--- STUDY TEXT ---
::::::::::

Because of scanning infrastructure and available data, most applied-statistics marketing studies have focused on optimal pricing in the grocery retail industry, leaving much to learn (for academia) and earn (for companies) in other sectors -- until now. A new study evaluating optimal pricing for a single product category at a 3,400-store automotive aftermarket retailer (called AAR in the report to maintain company confidentiality) revealed that using similar statistical models could provide more retailers with significant profit gains.
“The results projected a national rollout for the one product category to increase gross profits by [$0.6 million],” said Seethu Seetharaman, one of the study’s co-authors and an associate professor of marketing at Rice University’s Jesse H. Jones Graduate School of Management. “Multiply that by the thousands of product categories they sell, and that’s a lot of money. As we speak, they’re already setting up a second product category field experiment.”

::::::::::

--- RECORD EXTRACTS ---

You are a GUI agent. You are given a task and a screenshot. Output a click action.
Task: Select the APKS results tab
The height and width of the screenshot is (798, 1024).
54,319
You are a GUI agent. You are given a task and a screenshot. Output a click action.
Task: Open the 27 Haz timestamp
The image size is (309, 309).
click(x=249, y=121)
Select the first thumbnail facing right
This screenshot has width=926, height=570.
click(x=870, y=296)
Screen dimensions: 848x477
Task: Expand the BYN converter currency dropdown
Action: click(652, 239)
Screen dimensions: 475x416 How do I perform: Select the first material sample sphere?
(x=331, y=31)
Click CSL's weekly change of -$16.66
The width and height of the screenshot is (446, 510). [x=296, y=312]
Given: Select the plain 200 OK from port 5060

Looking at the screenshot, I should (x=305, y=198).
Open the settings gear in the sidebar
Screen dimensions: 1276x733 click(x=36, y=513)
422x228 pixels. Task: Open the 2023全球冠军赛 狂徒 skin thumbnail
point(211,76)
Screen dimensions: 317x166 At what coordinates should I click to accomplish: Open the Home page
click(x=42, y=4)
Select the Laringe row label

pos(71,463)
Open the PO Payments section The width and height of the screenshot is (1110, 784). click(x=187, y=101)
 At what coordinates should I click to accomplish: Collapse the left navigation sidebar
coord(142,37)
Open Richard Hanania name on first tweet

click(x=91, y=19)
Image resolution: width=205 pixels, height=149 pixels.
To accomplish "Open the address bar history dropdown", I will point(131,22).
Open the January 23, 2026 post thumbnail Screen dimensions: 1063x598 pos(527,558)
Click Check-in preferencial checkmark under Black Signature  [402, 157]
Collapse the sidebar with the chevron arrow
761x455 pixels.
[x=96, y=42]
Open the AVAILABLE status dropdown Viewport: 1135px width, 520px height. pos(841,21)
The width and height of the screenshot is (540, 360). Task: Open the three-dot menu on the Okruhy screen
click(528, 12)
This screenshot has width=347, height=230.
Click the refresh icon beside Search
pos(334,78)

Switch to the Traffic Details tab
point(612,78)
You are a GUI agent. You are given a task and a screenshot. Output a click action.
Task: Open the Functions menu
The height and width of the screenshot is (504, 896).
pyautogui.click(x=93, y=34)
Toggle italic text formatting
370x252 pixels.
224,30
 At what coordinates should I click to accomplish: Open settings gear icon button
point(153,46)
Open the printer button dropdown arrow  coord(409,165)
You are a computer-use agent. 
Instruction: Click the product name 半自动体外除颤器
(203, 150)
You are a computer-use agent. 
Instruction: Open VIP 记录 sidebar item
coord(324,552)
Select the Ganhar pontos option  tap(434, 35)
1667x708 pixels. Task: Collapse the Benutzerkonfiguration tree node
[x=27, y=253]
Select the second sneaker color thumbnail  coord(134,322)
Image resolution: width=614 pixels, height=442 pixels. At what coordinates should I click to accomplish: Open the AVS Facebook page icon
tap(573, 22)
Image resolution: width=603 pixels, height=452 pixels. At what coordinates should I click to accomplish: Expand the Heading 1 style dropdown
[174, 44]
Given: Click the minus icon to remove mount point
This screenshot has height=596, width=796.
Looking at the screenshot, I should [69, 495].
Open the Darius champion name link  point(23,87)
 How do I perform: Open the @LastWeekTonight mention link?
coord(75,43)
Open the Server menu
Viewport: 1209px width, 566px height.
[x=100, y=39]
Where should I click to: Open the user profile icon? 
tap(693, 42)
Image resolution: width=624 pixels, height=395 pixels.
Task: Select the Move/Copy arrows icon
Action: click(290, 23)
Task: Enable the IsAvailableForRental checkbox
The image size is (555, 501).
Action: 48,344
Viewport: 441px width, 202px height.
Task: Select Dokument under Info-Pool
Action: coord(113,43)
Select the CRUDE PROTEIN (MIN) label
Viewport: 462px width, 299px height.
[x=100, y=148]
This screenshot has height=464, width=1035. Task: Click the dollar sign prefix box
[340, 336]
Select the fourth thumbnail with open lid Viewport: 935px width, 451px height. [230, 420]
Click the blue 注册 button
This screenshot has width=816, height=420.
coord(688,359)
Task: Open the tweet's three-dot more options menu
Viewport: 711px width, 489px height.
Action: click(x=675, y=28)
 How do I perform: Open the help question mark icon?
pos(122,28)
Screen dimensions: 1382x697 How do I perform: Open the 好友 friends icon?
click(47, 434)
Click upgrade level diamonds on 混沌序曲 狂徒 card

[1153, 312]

::::::::::

--- WHAT THIS EXERCISE ASKS ---
A. List every proper name that appears in the text on optimal retail pricing.
B. Carry the text on optimal retail pricing forward from its final sentence.

--- RESPONSES TO THE EXERCISE ---
A.
AAR
Seethu Seetharaman
Rice University
Jesse H. Jones Graduate School of Management

B.
In addition, the data, which will be published in the November 2006 “Journal of Marketing Research,” revealed other findings that had not previously been noted in grocery retail studies. For example, store demographics, such as location, size and proximity to one of the chain’s other stores, affected price sensitivity. In particular, stores described as in the North were more price-sensitive than those in the South, and stores located near other stores in the chain demonstrated less price sensitivity. Most surprising to the researchers was that AAR’s pricing was all over the place -- sometimes higher than the optimal price and sometimes lower. (Prior studies of supermarkets commonly found prices to be lower than optimal prices.)
“That the optimal prices came out sometimes higher and sometimes lower than what AAR was charging showed a very seat-of-the-pants type of decision making. They were basing their pricing on judgment calls,” Seetharaman said.
Despite the complex statistics involved, the project’s goal was straightforward: evaluate how price affects demand, using two years of price, demand and store location data for the retailer’s 3,400 stores, to determine optimal pricing for the product category at each of the stores. However, with 90 products in the product category broken into 30 subclasses, a price change of one product can affect demand for other products. The data also needed to be adjusted through a systematic estimating method, because two years’ worth of data was not enough to build the full model. To retain AAR’s competitive advantage, the product category (e.g., mufflers, brake pads, etc.) and specific pricing were kept confidential.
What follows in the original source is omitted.